Et… ça c’était la première chose, et la deuxième chose c’est qu’il faisait lui-même référence à un livre qui s’appelle L’imitation de Jésus-Christ, un livre écrit par un moine en 1400… quelque chose comme ça. Et qui dit tout ce qu’il faut bien faire pour être un bon chrétien et ressembler à Jésus-Christ.  
Donc lui c’est pas du tout un croyant religieux… Il va toujours, comme les surréalistes, être quelqu’un de très, très engagé ou politiquement du côté du communisme, donc il est plutôt anticlérical. Il va démonter et jouer avec plein d’images catholiques dans un film et donc on retrouve des croix partout. Par exemple, il y a même des frites en forme de croix, un personnage qui roule à vélo avec une énorme croix, un personnage qui est un curé, etc. 
C’est très, très drôle.
Et du coup, j’aimais bien cet enchaînement, je vais prendre le relais, ce truc-là, moi aussi je vais m’emparer de cette idée d’imitation et donc je vais m’inscrire dans cette chaîne-là.  
La bande dessinée, c’est la référence à cela, c’est un peu comme l’inscrire dans cette continuité-là. Et c’est aussi dire : « moi je ne suis pas peintre ». Je devrais plutôt dire ça. C’est un projet de peinture un peu décalé. Je trouvais que c’était plus marrant de l’appeler « Imitation de la bande dessinée » parce qu’au final, ce que les gens vont voir… Bon, ça pourrait s’appeler « imitation de la peinture », mais ça ne l’est pas vraiment non plus.
Une imitation de la peinture, c’est quand même vraiment de la peinture, tandis que quand on aura le livre, c’est aussi l’idée, c’est que ce soit une expo et un livre.
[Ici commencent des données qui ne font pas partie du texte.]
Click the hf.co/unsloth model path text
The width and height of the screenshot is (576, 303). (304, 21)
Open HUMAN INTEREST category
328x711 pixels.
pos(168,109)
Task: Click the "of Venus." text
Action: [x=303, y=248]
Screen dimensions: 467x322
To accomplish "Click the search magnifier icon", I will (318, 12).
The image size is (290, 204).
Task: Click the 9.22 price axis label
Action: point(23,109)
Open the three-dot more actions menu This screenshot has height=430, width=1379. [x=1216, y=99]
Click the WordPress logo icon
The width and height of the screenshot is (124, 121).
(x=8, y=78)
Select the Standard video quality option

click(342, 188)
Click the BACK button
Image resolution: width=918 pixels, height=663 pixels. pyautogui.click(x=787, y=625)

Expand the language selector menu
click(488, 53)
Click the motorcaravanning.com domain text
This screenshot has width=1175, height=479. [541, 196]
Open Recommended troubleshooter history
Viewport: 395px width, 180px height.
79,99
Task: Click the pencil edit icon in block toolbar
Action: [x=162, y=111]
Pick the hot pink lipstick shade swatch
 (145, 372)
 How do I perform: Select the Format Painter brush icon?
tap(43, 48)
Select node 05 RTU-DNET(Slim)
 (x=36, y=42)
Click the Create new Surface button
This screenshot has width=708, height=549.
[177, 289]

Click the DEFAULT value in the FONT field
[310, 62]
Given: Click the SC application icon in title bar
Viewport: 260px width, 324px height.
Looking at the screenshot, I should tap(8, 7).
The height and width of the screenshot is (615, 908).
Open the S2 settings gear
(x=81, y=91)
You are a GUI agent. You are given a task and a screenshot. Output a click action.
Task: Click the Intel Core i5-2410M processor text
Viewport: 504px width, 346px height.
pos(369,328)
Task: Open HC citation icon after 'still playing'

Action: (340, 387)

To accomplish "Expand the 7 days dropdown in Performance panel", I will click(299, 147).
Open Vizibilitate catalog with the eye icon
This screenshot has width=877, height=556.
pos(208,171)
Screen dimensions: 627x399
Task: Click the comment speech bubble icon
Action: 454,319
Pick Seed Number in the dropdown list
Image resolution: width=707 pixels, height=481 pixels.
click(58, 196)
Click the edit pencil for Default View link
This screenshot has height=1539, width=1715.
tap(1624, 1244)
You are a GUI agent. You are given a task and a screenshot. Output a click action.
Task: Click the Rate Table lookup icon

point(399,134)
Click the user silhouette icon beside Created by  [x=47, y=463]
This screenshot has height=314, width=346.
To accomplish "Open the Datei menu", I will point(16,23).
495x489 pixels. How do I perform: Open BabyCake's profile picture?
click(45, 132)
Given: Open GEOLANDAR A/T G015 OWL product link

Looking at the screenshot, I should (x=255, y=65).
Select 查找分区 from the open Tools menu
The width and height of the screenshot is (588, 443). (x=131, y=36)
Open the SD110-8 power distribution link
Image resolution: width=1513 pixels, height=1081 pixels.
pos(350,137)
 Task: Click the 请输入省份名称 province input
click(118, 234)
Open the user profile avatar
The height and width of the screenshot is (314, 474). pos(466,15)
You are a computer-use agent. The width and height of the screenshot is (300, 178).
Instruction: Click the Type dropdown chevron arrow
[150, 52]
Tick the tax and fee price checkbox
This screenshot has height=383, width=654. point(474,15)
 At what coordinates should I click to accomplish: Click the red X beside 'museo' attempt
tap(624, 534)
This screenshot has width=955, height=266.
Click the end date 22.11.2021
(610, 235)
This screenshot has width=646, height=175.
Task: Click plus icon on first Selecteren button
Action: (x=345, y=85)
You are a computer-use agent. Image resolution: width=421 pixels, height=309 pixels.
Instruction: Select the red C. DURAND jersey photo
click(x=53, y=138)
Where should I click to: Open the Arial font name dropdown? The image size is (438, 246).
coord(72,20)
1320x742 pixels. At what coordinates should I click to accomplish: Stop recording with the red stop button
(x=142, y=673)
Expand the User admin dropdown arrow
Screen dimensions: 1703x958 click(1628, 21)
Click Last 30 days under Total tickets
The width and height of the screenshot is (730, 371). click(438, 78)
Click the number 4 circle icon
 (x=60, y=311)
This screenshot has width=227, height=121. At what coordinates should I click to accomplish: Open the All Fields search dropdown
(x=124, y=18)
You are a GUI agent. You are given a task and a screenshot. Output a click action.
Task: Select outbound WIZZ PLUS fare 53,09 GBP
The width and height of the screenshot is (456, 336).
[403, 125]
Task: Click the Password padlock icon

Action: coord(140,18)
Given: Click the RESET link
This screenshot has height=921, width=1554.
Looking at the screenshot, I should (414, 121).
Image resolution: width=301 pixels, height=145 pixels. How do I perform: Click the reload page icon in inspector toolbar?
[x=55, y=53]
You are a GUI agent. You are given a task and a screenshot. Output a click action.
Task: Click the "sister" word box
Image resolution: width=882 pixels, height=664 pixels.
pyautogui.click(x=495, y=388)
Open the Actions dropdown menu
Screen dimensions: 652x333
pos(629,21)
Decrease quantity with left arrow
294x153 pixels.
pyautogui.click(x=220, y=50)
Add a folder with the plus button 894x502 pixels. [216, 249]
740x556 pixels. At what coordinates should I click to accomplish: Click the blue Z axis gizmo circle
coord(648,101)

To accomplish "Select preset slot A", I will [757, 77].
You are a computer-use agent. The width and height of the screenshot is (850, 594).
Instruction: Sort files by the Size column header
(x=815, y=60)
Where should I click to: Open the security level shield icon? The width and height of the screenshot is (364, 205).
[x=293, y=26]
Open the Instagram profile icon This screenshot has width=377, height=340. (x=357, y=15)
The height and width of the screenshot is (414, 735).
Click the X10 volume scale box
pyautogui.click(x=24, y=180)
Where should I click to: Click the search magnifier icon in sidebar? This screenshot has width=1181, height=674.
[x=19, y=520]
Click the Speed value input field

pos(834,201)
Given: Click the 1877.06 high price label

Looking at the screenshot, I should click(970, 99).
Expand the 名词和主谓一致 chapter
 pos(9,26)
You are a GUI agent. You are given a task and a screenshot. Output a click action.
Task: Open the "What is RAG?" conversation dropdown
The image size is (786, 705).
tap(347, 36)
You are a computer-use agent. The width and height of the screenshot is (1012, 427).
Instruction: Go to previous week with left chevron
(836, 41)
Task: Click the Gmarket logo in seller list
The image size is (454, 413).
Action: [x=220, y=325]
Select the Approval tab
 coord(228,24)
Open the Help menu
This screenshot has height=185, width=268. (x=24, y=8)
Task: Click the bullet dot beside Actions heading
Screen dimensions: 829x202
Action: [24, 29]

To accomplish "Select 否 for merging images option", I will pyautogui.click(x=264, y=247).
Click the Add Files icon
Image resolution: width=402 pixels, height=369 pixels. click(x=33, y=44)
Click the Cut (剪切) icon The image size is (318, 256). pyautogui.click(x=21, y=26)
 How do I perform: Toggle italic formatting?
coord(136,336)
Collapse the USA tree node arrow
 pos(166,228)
Et le livre, les gens auront comme une sorte de bande dessinée sauf que ça marche un peu bizarrement. Ceci dit, je trouve que je raconte quand même plein de choses. Et donc j’ai utilisé aussi des principes qui sont en action chez les surréalistes et particulièrement dans ce film de Marcel Marien.
C’est ça qui m’a un peu décoincé sur la narration dans ce projet, c’est que Marcel Marien y met plein d’images symboliques pour suggérer des actions plutôt d’ordre sexuel quoi. Donc à un moment je crois que le personnage assis à côté d’une femme, ou il va voir une prostituée, elle a la jupe qui est ouverte, la caméra rentre, c’est tout noir puis on a un tunnel avec un train qui passe, puis on a deux œufs avec une bougie et plein d’images comme ça qui sont des images fixes et qui évoquent des symboles phalliques et des… l’idée de la relation sexuelle. Et je trouvais ça super drôle parce que lui, il le fait avec un décalage. On voit bien que c’est un peu grotesque en fait. Il surjoue un peu les allusions, et voilà ça m’a… j’ai trouvé ça vraiment drôle et en même temps poétique. Et donc je me suis dit : « je vais aussi jouer avec ce principe-là ».
Pour résoudre cette question de l’immobilité dans mon récit, le fait que je ne peux pas mettre les personnages en action… Je vais suggérer l’action avec d’autres choses et donc c’est comme ça que j’ai commencé, j’ai rassemblé des… des objets un peu bizarroïdes et rigolos qui sont liés au sexe. Comme ça : c’est un porte-clés de deux personnages mâle et femelle qui peuvent s’emboîter dans toutes les positions, que j’ai trouvé dans un stand de foire où on mettait 5 francs et on avait une petite boîte qui tombait. Et il y avait ce porte-clés en plastique, que j’ai toujours gardé, que je trouve vraiment délirant. Et donc du coup j’ai commencé à le peindre. Alors lui évidemment il évoque le… la sexualité très frontalement. Il y a aussi un jouet qu’on remonte avec deux personnages qui font un soixante-neuf, et donc du coup je trouvais ça rigolo en fait… Finalement de ne montrer le sexe qu’à travers des jouets qui représentent le sexe, le désir.
Ensuite j’ai commencé à peindre des légumes. Donc là il y a des topinambours et des radis… c’est quoi ça ? C’est une patate… je ne sais plus ce que c’est… Vous avez une idée de ce que ça peut être ? Une patate douce? Non?  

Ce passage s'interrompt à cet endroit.